### TEXT SHOWN
***

They weren’t partial to either Arabs or Jews. But when a group of British divinity students on a summer pilgrimage to the Holy Land found themselves caught up in Arab attacks on the Jewish population, they helped the Mandate authorities restore order. Dennis Gilmore’s diaries provide eye-opening testimony to the Arab riots of 1929

Wycliffe Hall, Oxford, was founded in 1877 to train evangelical clergy for the Church of England. In the summer of 1927, after half a century of solid achievement, its principal, the Rt. Rev. George Francis Graham Brown, took the students to Palestine to commemorate the institution’s jubilee. The program provided future ministers with such invaluable insights, it was resolved to repeat the experiment two years later. This time, however, circumstances were different.

Little did we think that this […] Summer Vacation Term in Palestine would provide us with such experience of life in the Near East as has never before fallen to the lot of Ordination candidates. (G. F. Graham Brown, “Wycliffe Hall, Oxford, 1925–30” [undated], Wycliffe Hall Archives, pp. 4–5)

Wycliffe Hall, 19th century.
Wycliffe Hall, 19th century

 

Altered Landscape

Unbeknownst to Rev. Graham Brown and his charges, much had changed since 1927. Lord Herbert Plumer had completed his term as high commissioner a year earlier, and Stewart Symes, his chief secretary, had also left the country. A new commissioner had yet to be appointed, so the gap was filled by the new chief secretary, Harry Charles Luke, with Edwin Samuels – son of the first commissioner, Herbert Samuels – as his assistant.

***

### INFORMATION SUPPLIED
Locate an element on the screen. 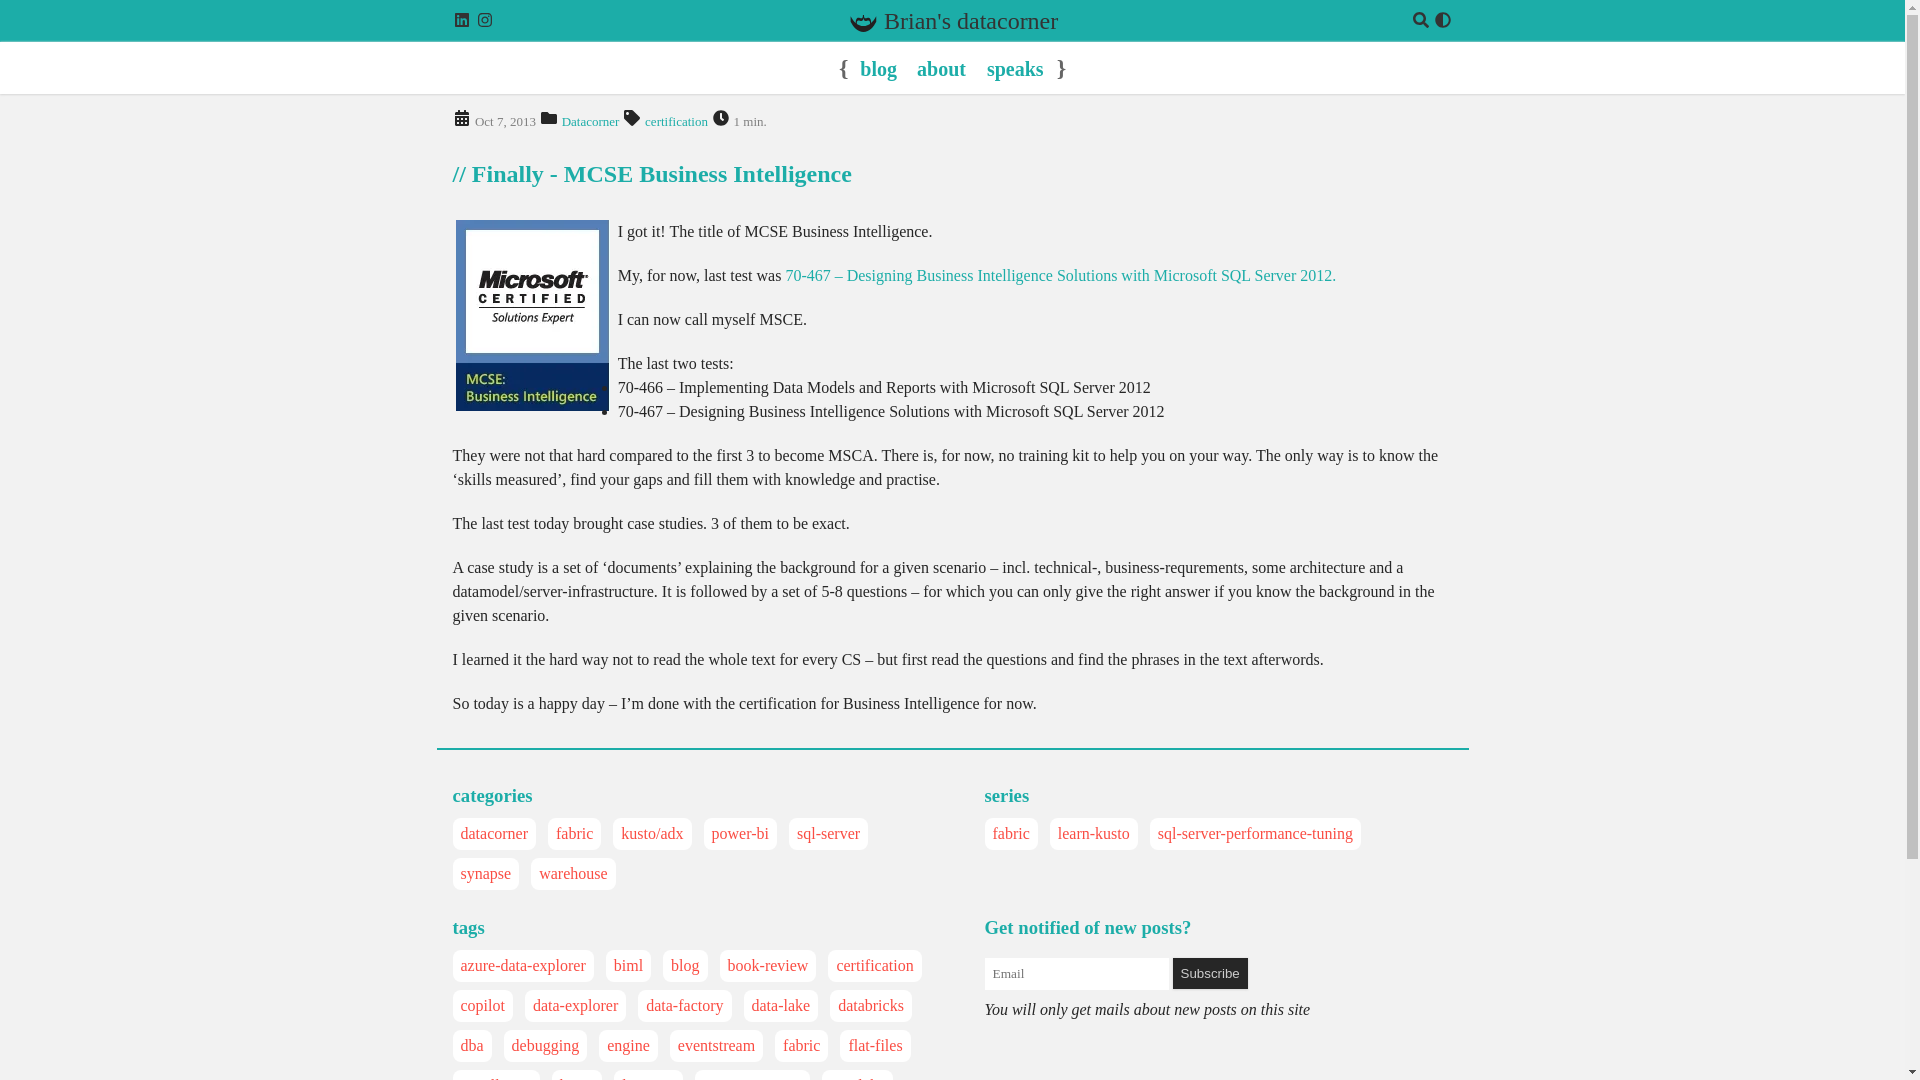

***

### REQUIRED ACTIONS
1: Return the words of the Wycliffe Hall passage from "Little did we" to "Archives, pp. 4–5)".
2: Please state whether each statement agrees with the Wycliffe Hall passage, answering yes or no and quoting the deciding words: (a) Wycliffe Hall was founded in 1877. (b) The 1927 trip to Palestine marked the institution's jubilee. (c) Harry Charles Luke had been appointed high commissioner.
The data was taken from a separate source.

### LIST OF SOLUTIONS
1:
Little did we think that this […] Summer Vacation Term in Palestine would provide us with such experience of life in the Near East as has never before fallen to the lot of Ordination candidates. (G. F. Graham Brown, “Wycliffe Hall, Oxford, 1925–30” [undated], Wycliffe Hall Archives, pp. 4–5)

2:
(a) Yes: "Wycliffe Hall, Oxford, was founded in 1877"
(b) Yes: "took the students to Palestine to commemorate the institution’s jubilee"
(c) No: "A new commissioner had yet to be appointed, so the gap was filled by the new chief secretary, Harry Charles Luke"